ここ大事ですよ!テストに出ますよ!的な感じでしょうか。攻撃方法から対策方法まで書かれてて親切。誰でも攻撃ができちゃいます!的な。ダメです攻撃には使わないで下さいダメです。実際のところ法的・倫理的な面の指導ありきでこういうことはやらないといけないですね。とくに大学生とか向けにやる場合。
では記載通りにpayroll_appに対して攻撃をテスト。
これが
こうなります。前にも言いましたが私スターウォーズ見たことないです。というか映画と呼ばれるものをあまり見たことがない。映画とドラマは苦手です。そんなことはどうでもいいですが、スターウォーズ好きだとこういうので気分アガったりするのかなとか思ったり。
ちなみにSQLをいじってあげると・・・・
SQLのバージョンがわかったり、
パスワードが丸見えになったり。ついでにサラリーも表示させるという鬼畜っぷり。
このユーザー情報を使ってSSHでログインしたりもできちゃいました。
phpMyAdminのほうも見ていこうと思いますが、とりあえずログインしてバージョン情報を確認してみます。パスワードとか知る方法はいろいろあるかと思いますが、ちょっとズルして設定ファイル見てみるとこうなってます。
書いてある通りにログインして、バージョン情報を確認します。
バージョン情報3.5.8となってますので、このバージョンで何か脆弱性が無いか探してみると、こんなの見つけました。
対応するexploitモジュールがこちら
モジュールを読み込んで、オプションをセットしていきます。いろいろDBの設定状況などにもよると思いますが、exploitすると・・・
きましたmeterpreter!なんか、できるだろうなと思ってても成功したときの高揚感ってちょっとクセになりますよね。とまた危ない発言を・・・。

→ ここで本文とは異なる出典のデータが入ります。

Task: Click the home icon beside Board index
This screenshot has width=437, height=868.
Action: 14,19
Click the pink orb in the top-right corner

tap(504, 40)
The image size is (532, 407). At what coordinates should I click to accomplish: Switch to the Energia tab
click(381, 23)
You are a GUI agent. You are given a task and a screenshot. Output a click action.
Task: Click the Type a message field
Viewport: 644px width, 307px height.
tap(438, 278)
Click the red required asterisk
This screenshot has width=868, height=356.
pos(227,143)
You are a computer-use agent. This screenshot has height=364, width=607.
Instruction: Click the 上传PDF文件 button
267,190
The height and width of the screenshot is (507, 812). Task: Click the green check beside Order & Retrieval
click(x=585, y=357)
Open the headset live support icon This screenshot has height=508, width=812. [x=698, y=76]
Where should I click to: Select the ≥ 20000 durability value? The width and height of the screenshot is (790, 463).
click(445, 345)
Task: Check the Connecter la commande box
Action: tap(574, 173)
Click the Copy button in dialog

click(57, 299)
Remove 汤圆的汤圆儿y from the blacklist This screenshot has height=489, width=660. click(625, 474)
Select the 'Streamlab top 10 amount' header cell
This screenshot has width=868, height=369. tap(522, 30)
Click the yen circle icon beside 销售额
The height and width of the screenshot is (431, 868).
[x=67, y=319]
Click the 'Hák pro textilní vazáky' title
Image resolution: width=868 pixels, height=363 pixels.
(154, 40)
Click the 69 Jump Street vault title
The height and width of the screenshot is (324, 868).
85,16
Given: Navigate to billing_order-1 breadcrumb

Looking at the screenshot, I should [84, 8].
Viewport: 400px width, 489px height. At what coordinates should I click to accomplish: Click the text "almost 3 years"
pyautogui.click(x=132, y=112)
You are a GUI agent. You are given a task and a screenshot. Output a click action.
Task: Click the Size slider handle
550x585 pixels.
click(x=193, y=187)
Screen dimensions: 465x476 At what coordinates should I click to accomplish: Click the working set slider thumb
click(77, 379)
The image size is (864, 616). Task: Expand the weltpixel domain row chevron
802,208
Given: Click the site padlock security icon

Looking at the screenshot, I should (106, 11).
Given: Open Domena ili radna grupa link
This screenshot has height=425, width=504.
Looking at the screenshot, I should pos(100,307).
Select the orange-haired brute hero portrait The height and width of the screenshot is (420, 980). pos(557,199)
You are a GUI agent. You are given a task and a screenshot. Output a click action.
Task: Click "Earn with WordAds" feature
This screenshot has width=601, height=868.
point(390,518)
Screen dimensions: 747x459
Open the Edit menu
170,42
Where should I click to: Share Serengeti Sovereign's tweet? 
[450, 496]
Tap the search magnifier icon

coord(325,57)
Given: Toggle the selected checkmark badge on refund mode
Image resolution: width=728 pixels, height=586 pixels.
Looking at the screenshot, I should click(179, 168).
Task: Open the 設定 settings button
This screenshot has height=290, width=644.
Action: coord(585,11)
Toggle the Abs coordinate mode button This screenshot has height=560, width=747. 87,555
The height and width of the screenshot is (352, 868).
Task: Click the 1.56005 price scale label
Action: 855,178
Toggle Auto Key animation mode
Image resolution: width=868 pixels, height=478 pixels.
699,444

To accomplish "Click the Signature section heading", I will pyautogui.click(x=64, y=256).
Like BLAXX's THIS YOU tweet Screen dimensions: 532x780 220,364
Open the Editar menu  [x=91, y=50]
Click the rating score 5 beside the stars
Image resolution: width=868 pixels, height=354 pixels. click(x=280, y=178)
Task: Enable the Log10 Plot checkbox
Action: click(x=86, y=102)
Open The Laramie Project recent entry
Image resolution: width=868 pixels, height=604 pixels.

最初のころと違って画像を多用してきちゃってますが、この辺で一旦切っておきます。そろそろコンテナでも試したくなってきた。DBとWEB動いてると、ほぼ同じことはできると思いますが、Metasploitable2のコンテナをZAPで検査するとなぜかコンテナの方が多く脆弱性が出てきたりして謎だったので、Metasploitable3でも試してみたいなと思ってます。